Automobiles led the charge in November, surging 61.35% year-on-year, while coke and petroleum products jumped 43.66%, and other transport equipment climbed 42.8%. Beverages rose 32.6%, garments increased 18.4%, and electrical equipment advanced 16.7%. Cement output gained 8.74%, with solid contributions also from tobacco, non-metallic minerals and rubber products. Textiles edged up 2.52%, and food production ticked higher by 0.7%.

For the July-November period, automobiles showed the biggest cumulative advance at 75%, followed by coke and petroleum products at 18.06%, cement at 13.47% and garments at 7.14%. Other gains came in food, beverages, tobacco, paper and board, rubber products, non-metallic mineral products, fabricated metal, computer, electronics and optical products, and electrical equipment.

The weighted contributions to the five-month growth included automobiles at 1.77 points, petroleum products at 1.29, garments at 1.24, cement at 0.78, food at 0.47 and textiles at 0.32. Smaller positive impacts came from tobacco, paper and board, electrical equipment and other transport equipment.
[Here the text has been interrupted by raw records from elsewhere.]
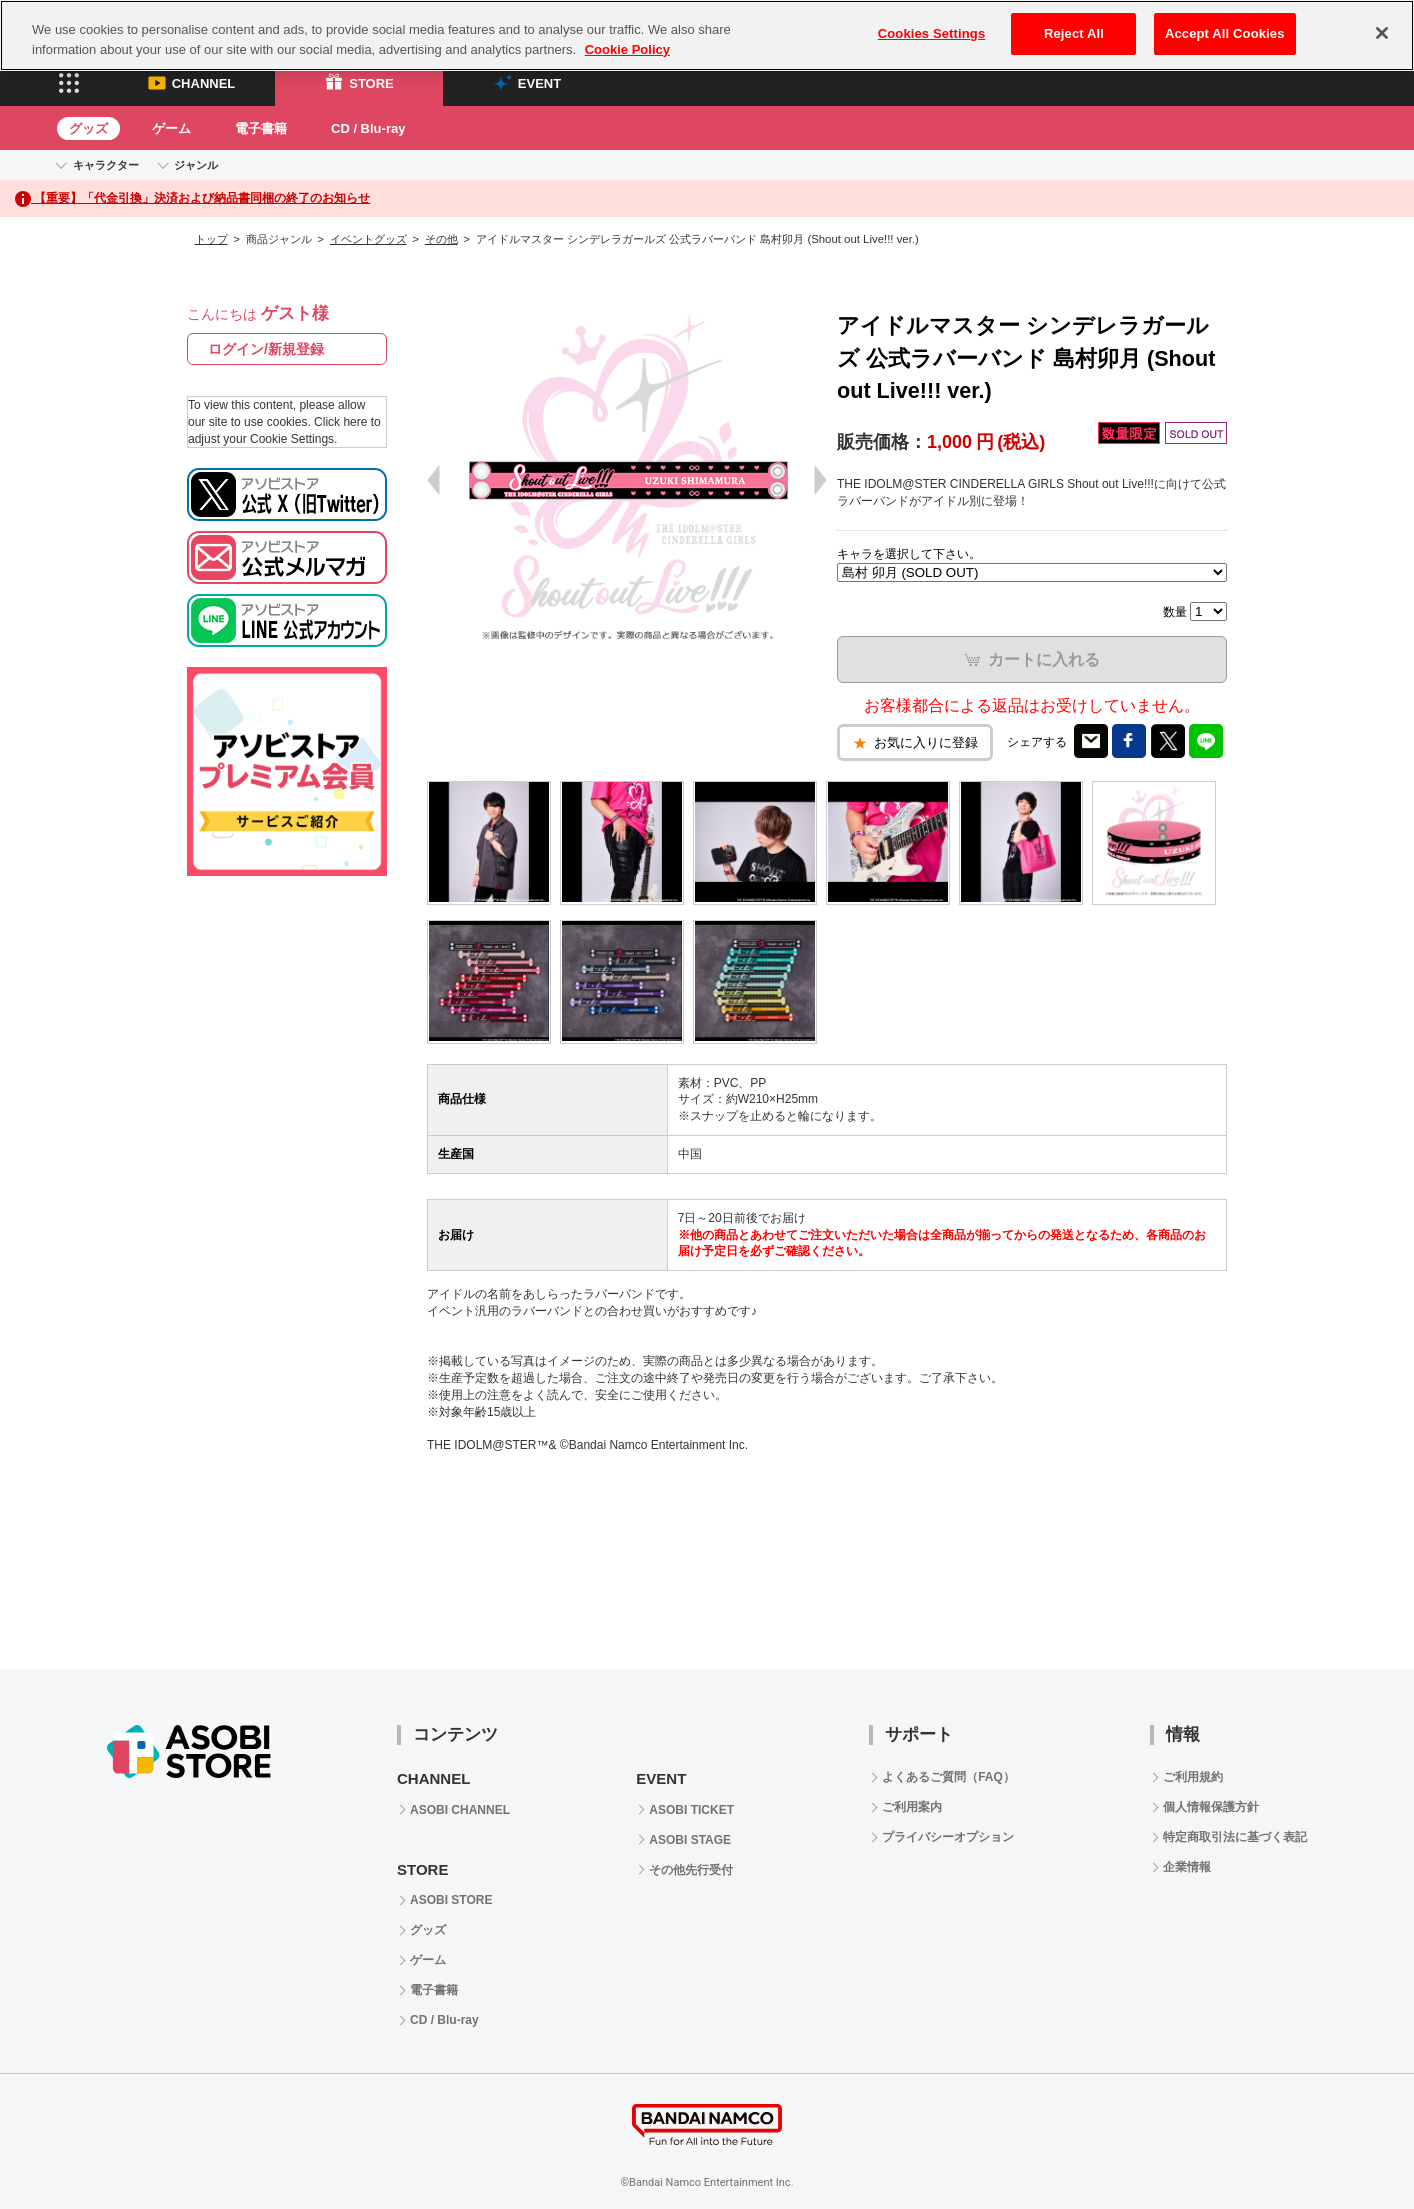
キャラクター (106, 165)
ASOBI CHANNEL (460, 1810)
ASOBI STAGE (690, 1840)
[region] (707, 35)
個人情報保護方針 (1211, 1807)
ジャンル (196, 165)
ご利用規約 (1193, 1777)
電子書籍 (261, 128)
Not every industry benefited. Machinery and equipment plunged 16.4% in November, iron and steel fell 5.99%, leather products dropped 2.35% and paper and board dipped 1.37%. Over the five months, declines hit leather products, wood products, chemicals, pharmaceuticals, iron and steel, machinery and equipment, and furniture.

The upturn comes despite a persistent slump in exports, which fell 8.7% to $15.184 billion in the first half of the fiscal year through December, down from $16.63 billion a year earlier. Analysts say reduced imports may have spurred domestic production, but the five straight months of export contraction casts doubt on the sustainability of the LSM gains.

Manufacturers are still grappling with elevated input costs and taxes, though recent steps like winter electricity tariff relief could help. The State Bank of Pakistan’s 50-basis-point rate cut to 10.5% last month may bolster liquidity and sentiment, but its effects on output remain to be seen.